__What the exercise asks__: Retype the items below word for word, leaving out the pictures.

____________

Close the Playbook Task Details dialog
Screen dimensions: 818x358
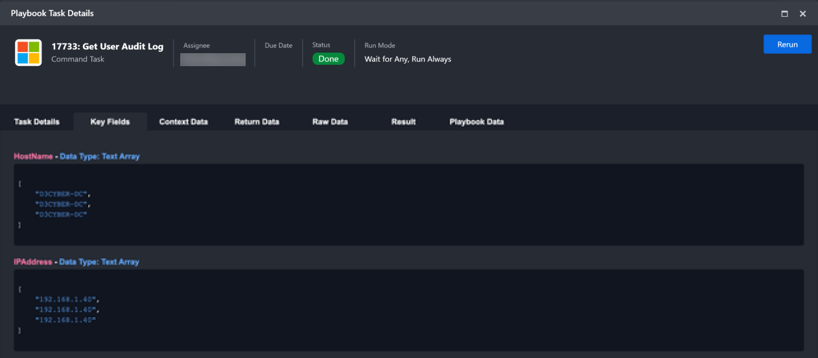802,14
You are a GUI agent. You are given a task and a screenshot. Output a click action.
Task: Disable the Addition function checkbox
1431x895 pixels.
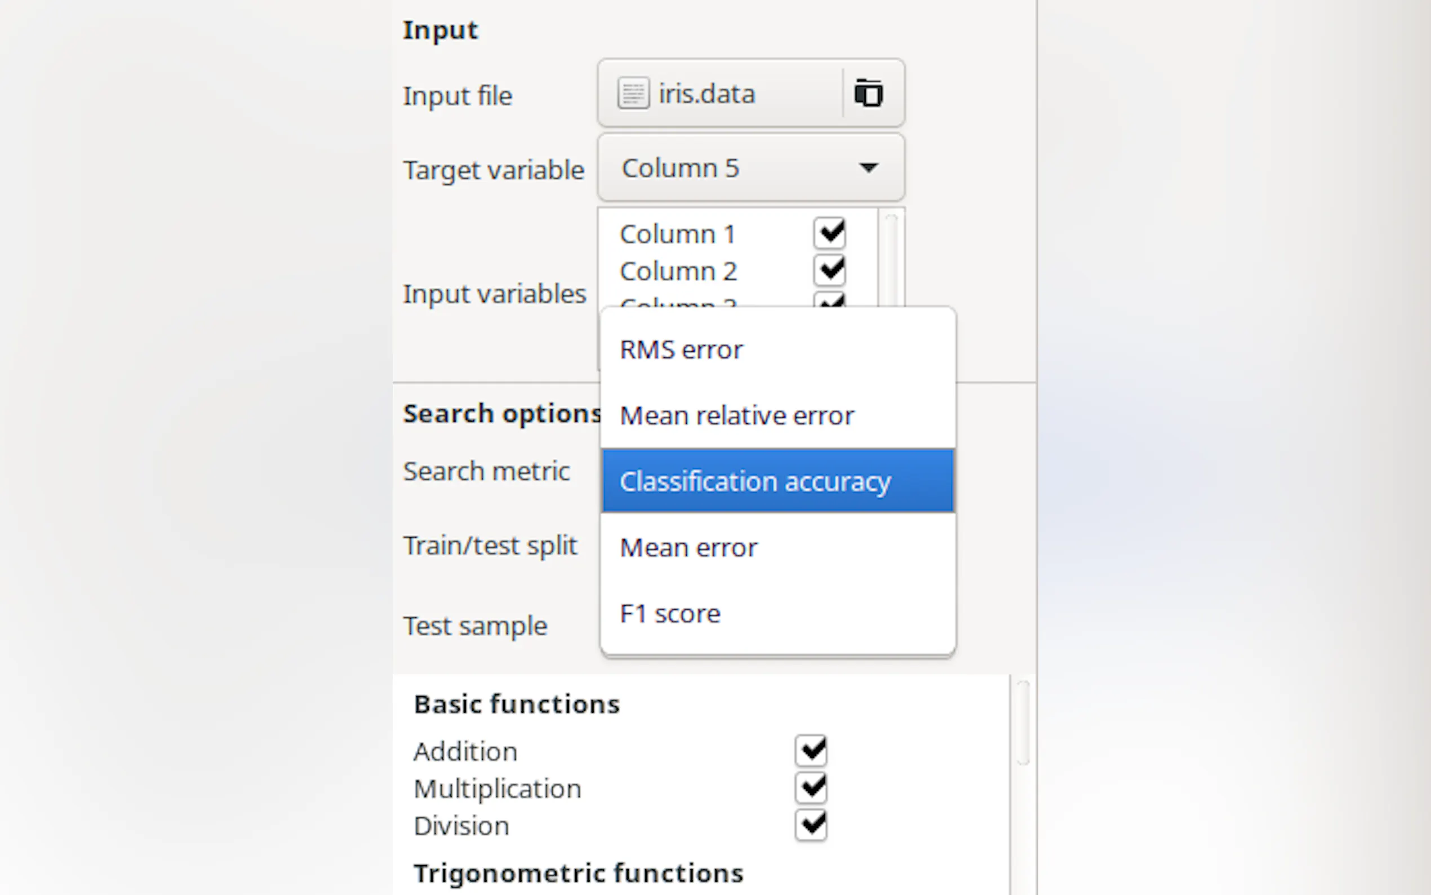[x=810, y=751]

____________

__Written response__:
Close the Playbook Task Details dialog
Screen dimensions: 818x358
802,14
You are a GUI agent. You are given a task and a screenshot. Output a click action.
Task: Disable the Addition function checkbox
1431x895 pixels.
[x=810, y=751]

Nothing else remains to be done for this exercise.